Lights, camera, safety?

On April 15, two young men dropped their backpacks on the ground near the Boston Marathon finish line and walked away. Security cameras captured their actions, but no one paid much attention at the time. But each bag contained a pressure-cooker bomb, packed with nails, ball bearings and black powder. Metal fragments ripped through the crowd at an estimated 3,300 feet per second, killing five people and injuring 267 others.

Set aside the whys —
religion, politics, insanity, whatever — and focus instead on this:

What if a software program could have sifted through all the surveillance videos in real time, then immediately alerted the police to the suspicious act, the abandoned backpacks?

A team of LSU researchers led by Supratik Mukhopadhyay, an assistant professor in LSU’s Computer Science Department, has designed a system to do just that.

“This kind of technology has become very important in the wake of Boston. If you can detect those guys putting their backpacks down and leaving,” Mukhopadhyay said, his voice trailing off.

The researchers call their invention an integrated automated video activity recognition system. The system identifies what Mukhopadhyay calls “anomalous behaviors” or “activities of interest.” That can be anything out of the ordinary — loitering, leaving a car in a bank parking lot at 2 a.m. or dumping a backpack on a crowded sidewalk.

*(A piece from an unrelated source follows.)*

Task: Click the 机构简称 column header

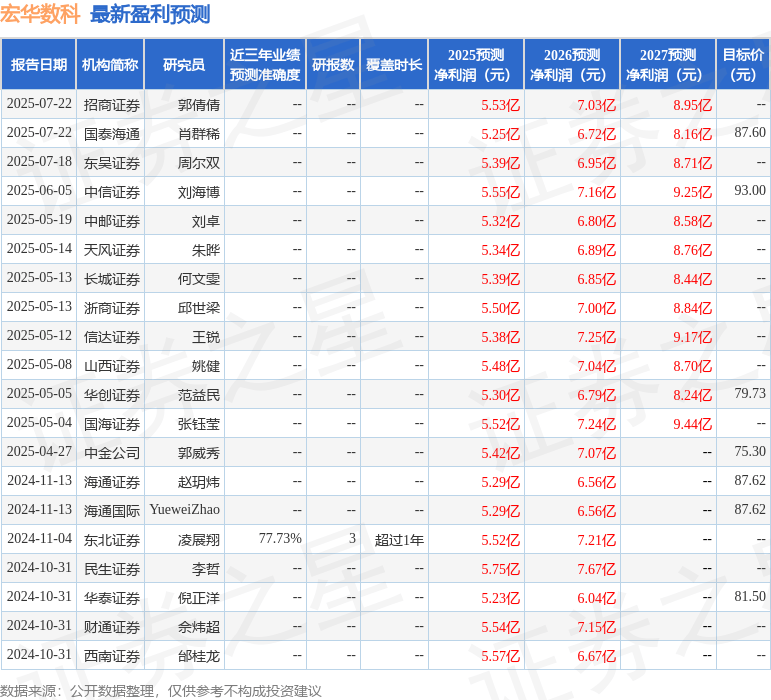Action: click(110, 65)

In the system’s eyes, walking is OK. Running or carrying a package, may not be, he said. Some things nobody does, like running from a store, unless a crime is involved.

The system looks for unusual activities and tries to infer if additional anomalous behaviors will take place, Mukhopadhyay said.

For example, a person wearing a ski mask and carrying a crowbar runs into a store. The system recognizes the probability of that being anything innocent is low.

Mukhopadhyay said the
system can capitalize on the ubiquity of video cameras, which can be found everywhere from intersections and parking garages to businesses and cellphones. All of those cameras capture millions of terrabytes of data each year (a terrabyte is a 1 followed by 12 zeroes).

But most of the video data is never used to generate usable intelligence in real time, Mukhopadhyay said. The only time the videos are analyzed is after the fact, and that won’t bring back the people who died.

Even if law enforcement had enough people to work around the clock analyzing video, it’s very likely they would miss something crucial, he said. Humans have limited attention spans.

But the researchers’ system doesn’t have that problem, he said. The system is limited only by the computing power available.

To make the video recognition system work, the researchers used an artificial intelligence technique known as “deep learning” and one of their own invention, which they call “agile learning,” Mukhopadhyay said.

Deep learning programs mimic the brain’s neural connections. An article published Nov. 23 in The New York Times said the technique had recently resulted in startling advances in a number of fields, including computer vision and speech recognition. These pattern-recognition breakthroughs offer the promise of “machines that converse like humans,” drive cars or work in factories, the article says.

The LSU researchers came up with agile learning while teaching their computers to recognize different activities.

Machine learning, or a system that can learn from data, has two essential problems, Mukhopadhyay said. One is that the computer learns only what is in the data, although that can involve an enormous amount of information.

Second, machine learning suffers from concept drift, he said. By the time, the machine learns a particular concept, the concept itself may have changed.

The LSU team solved those problems by combining agents that implement different classifiers — basically computer systems that can be trained to perform a task — with machine learning, he said. The combination allows the system to adapt to rapidly changing environments.

Think of a car traveling along a road. The background may change from light to dark and back again.

If the system is trained only to recognize a lighted background, the system can’t recognize when a car enters an area with a dark background, Mukhopadhyay said. In order to recognize both backgrounds, two agents are needed, and the system must learn to switch agents as the background changes.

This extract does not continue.